Set exercise 1> Using the Stadium 974 passage, decide whether each statement agrees with it, answering yes or no and quoting the words of the passage that settle it: (a) Fenwick Iribarren Architects designed the stadium; (b) the stadium was built from 1,000 recycled shipping containers; (c) the venue received the name Stadium 974 at a launch event on 20 November 2021.

Passage>
----

Stadium 974 (, previously known as Ras Abu Aboud Stadium) is a football stadium now slated for dismantlement in Ras Abu Aboud, Doha, Qatar, about 10 km east of Doha. Opened 30 November 2021, it is a temporary venue, made from 974 recycled shipping containers, that hosted matches during the 2021 FIFA Arab Cup and the 2022 FIFA World Cup, after which dismantlement began. It was the first temporary venue in FIFA World Cup history.

Design and construction
The stadium was designed by Fenwick Iribarren Architects. Constructed on a 450,000 square-metre waterfront site, it had a modular design and incorporated 974 recycled shipping containers in homage to the site's industrial history and the international dialing code for Qatar (+974). Some of the containers housed stadium amenities such as bathrooms and concessions. The entire structure is to be dismantled and is designed to be reassembled elsewhere; it was the first temporary venue in FIFA World Cup history.

The stadium was one of eight built, renovated or reconstructed for the 2022 FIFA World Cup. The procurement process for the stadium conversion began in 2017. The construction of the stadium involved HBK Contracting Company (HBK), DCB-QA, Time Qatar, Fenwick Iribarren Architects (FI-A), Schlaich Bergermann Partner and Hilson Moran. Fenwick Iribarren Architects said "the idea was to avoid building a "white elephant", a stadium that is left unused or underused after the tournament ends, as happened following previous World Cups."

The stadium received a four-star rating from the Global Sustainability Assessment System (GSAS).

History 
The stadium was initially announced under the name Ras Abu Aboud Stadium. During a launch event on 20 November 2021, the venue was officially renamed Stadium 974.

----

Information given>

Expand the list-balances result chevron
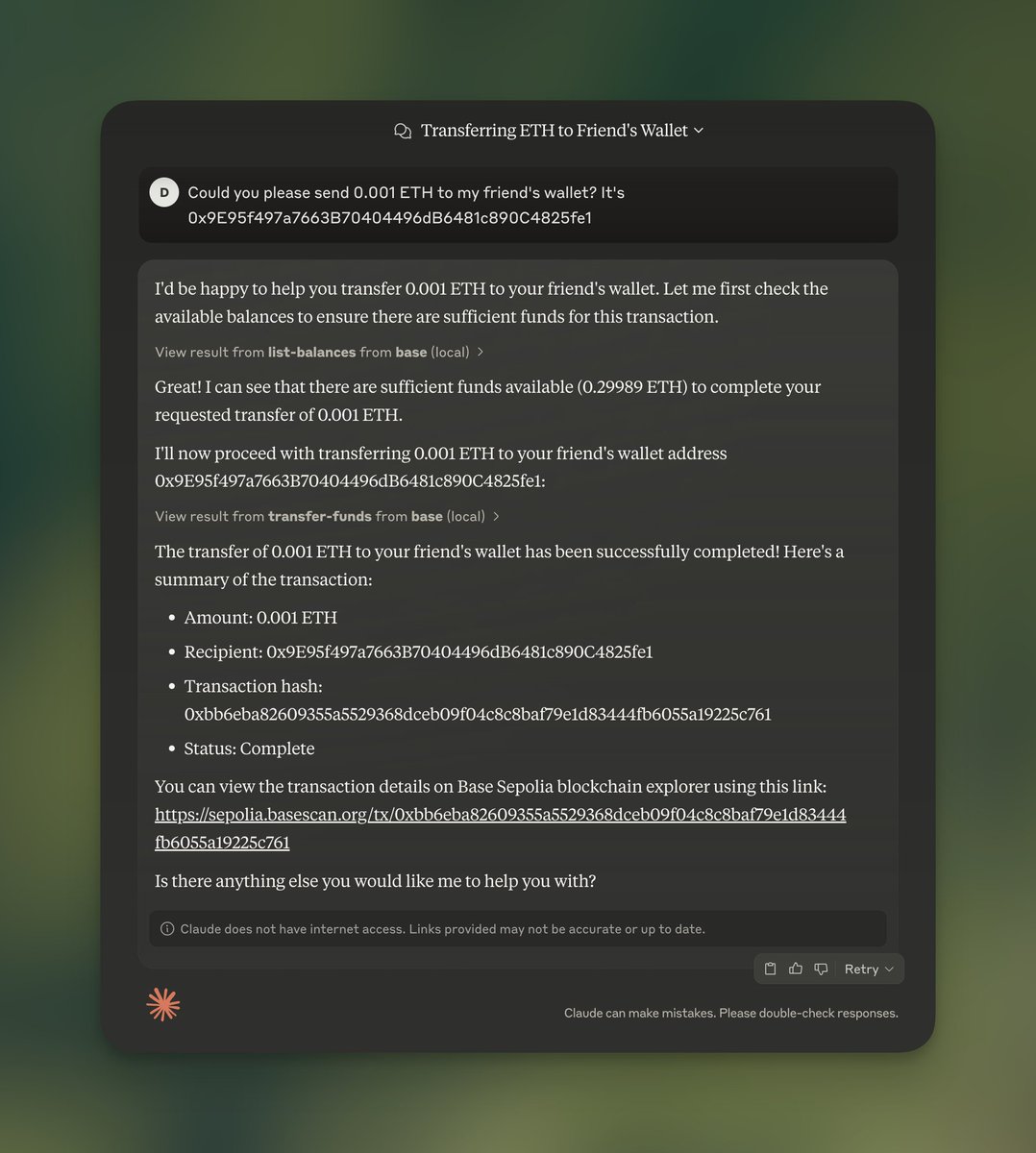Screen dimensions: 1036x1153 coord(481,353)
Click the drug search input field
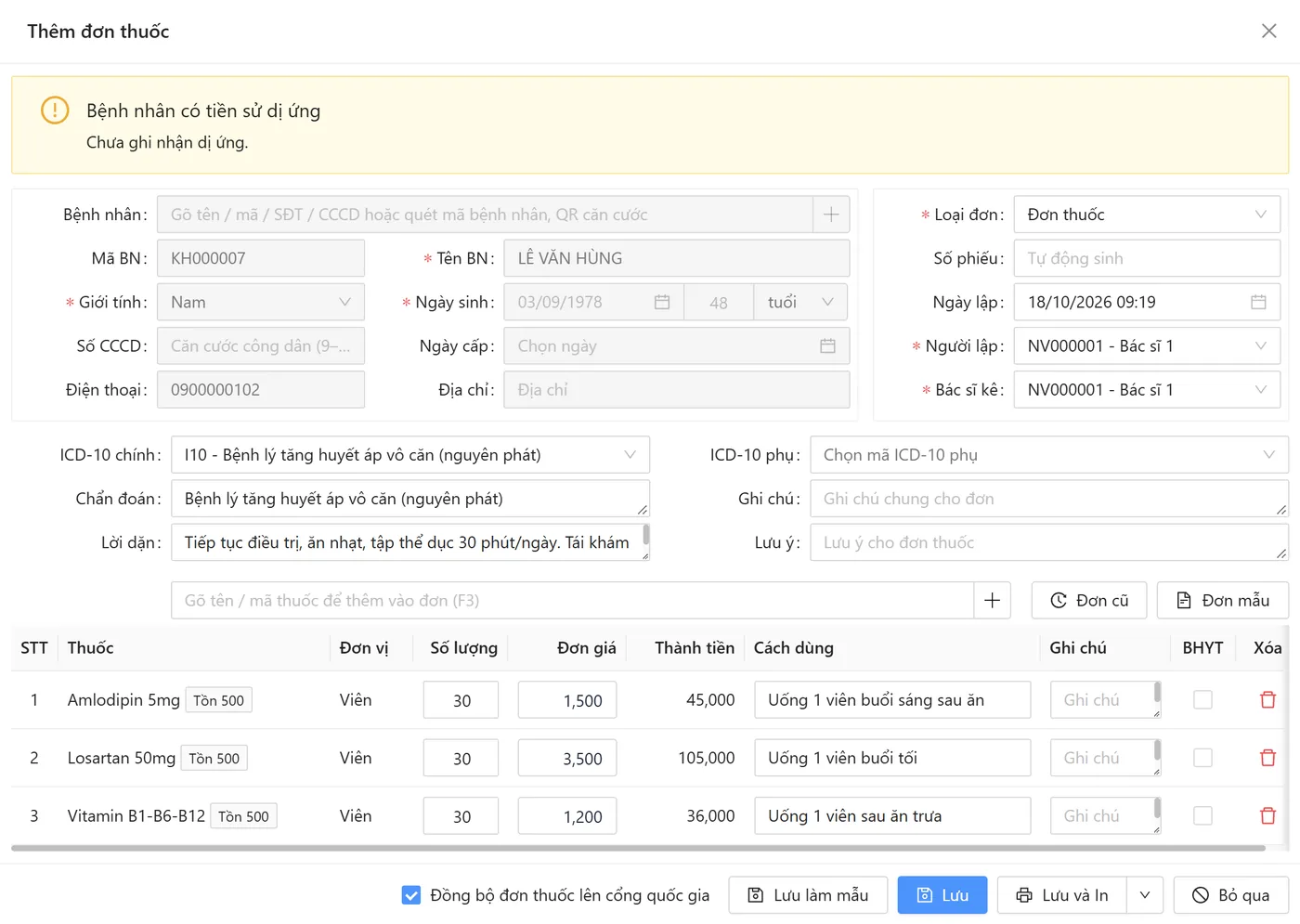Screen dimensions: 1300x924 click(x=572, y=601)
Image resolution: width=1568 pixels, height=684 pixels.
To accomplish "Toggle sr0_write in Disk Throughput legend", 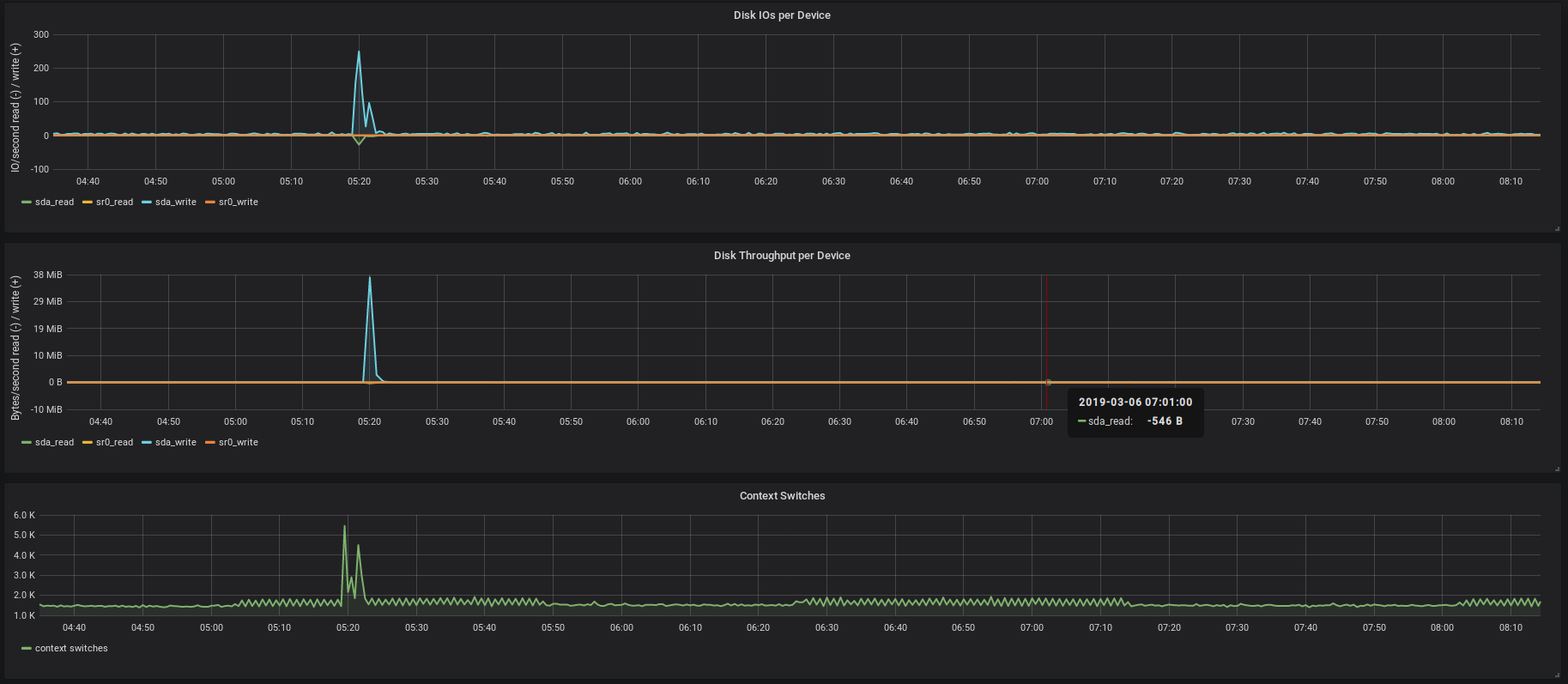I will [x=238, y=443].
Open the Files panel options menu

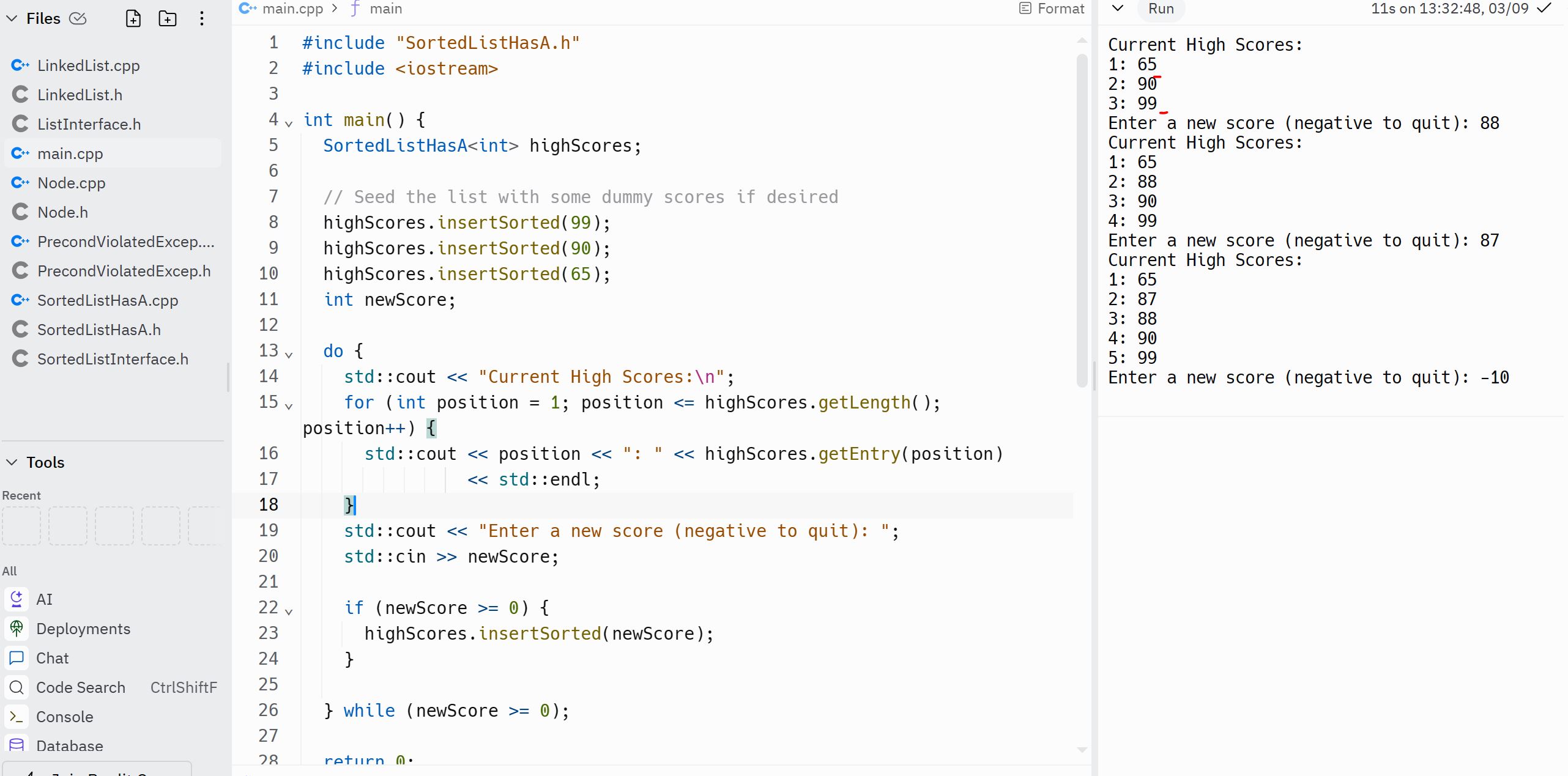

----

Set exercise 2> Render the listing as a numbered list, from its first line to the line that contains "Screen dimensions: 1300x924", both included. Skip blank lines and leave the pictures out.

Written reply 1>
(a) Yes: "The stadium was designed by Fenwick Iribarren Architects."
(b) No: "incorporated 974 recycled shipping containers"
(c) Yes: "During a launch event on 20 November 2021, the venue was officially renamed Stadium 974."

Written reply 2>
1. Expand the list-balances result chevron
2. Screen dimensions: 1036x1153 coord(481,353)
3. Click the drug search input field
4. Screen dimensions: 1300x924 click(x=572, y=601)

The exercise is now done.